March 20, 1987|CARLA LAZZARESCHI | Times Staff Writer

Just two weeks after secretly launching his latest billion-dollar takeover deal, R. D. Hubbard talked about his business operations over a couple of tall Perriers and one very crumbly chocolate cookie.

It was Feb. 26 and Hubbard said he was again looking for acquisition targets to complement the speciality and residential glass operations of AFG Industries, the company he had taken from bankruptcy to more than $400 million in sales in less than 10 years.

He said he was still disappointed at losing Lear Siegler Inc. after a protracted bid in the fall.

The $18-million stock profit the company earned from the unsuccessful effort, he acknowledged, had made the disappointment a little easier to bear, but Hubbard claimed that AFG needed additional manufacturing operations to bolster its earnings potential.

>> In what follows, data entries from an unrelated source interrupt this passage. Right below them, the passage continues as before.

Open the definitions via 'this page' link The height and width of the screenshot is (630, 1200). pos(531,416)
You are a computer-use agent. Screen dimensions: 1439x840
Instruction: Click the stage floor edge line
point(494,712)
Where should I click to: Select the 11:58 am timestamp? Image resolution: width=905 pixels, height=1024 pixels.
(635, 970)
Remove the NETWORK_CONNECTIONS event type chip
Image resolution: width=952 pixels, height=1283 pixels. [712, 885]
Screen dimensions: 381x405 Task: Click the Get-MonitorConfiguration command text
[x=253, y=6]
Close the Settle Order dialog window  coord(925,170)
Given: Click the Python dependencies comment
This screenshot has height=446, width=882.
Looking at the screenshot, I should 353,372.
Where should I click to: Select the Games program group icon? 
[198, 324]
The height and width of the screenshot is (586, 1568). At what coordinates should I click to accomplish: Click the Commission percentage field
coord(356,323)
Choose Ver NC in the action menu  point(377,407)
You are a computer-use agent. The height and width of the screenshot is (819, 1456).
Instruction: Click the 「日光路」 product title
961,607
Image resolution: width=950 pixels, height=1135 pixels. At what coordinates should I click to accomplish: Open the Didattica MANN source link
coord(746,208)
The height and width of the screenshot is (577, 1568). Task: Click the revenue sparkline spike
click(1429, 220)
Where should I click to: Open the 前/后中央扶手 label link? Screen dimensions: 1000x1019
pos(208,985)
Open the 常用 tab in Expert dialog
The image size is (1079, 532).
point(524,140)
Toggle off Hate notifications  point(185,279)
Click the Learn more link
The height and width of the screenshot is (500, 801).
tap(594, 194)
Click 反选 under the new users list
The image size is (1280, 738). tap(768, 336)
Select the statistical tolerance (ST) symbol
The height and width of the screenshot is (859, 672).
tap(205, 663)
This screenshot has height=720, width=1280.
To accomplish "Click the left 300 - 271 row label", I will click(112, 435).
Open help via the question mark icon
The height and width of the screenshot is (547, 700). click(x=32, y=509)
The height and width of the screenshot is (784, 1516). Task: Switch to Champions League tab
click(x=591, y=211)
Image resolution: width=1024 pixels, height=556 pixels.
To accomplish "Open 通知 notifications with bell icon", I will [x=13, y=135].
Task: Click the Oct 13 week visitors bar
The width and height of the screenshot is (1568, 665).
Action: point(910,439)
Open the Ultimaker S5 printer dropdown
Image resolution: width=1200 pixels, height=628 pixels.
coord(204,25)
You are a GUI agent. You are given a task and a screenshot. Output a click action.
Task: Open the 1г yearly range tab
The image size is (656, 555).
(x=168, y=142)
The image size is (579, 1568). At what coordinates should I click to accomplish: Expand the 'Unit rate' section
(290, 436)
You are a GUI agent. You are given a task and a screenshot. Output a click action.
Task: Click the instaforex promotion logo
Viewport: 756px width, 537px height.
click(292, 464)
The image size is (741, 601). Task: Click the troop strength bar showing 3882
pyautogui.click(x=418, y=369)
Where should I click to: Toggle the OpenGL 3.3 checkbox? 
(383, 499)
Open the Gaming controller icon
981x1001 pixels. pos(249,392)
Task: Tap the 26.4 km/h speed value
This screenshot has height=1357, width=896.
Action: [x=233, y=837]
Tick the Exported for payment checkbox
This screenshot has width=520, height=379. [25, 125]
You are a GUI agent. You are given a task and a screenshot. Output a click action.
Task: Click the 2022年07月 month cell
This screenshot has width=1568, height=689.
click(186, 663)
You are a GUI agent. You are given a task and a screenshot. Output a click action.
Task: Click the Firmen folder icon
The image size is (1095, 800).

Brushing cookie crumbs off his pink shirt, the lanky and dapper Hubbard volunteered that just 10 days earlier, he had lost what he thought was a sure deal to acquire Southdown Inc. of Houston, a cement maker with sizable oil and natural gas interests.

Still, he said, he was convinced that "sooner or later" AFG would find "another line of business."

"I don't have any targets in mind right now," he added. "But we're looking. . . . Investment bankers are bringing us deals every day. It'll drive you nuts if you let it."

That was what Hubbard volunteered Feb. 26.

What he didn't say was that 15 days earlier, he and partners Cyril Wagner and Jack Brown, two oil and gas men from Midland, Tex., had started buying shares of GenCorp, the conglomerate they are now trying to buy for $2.2 billion.

Even as he sat there, the partnership owned 696,000 shares, or about 3% of the company.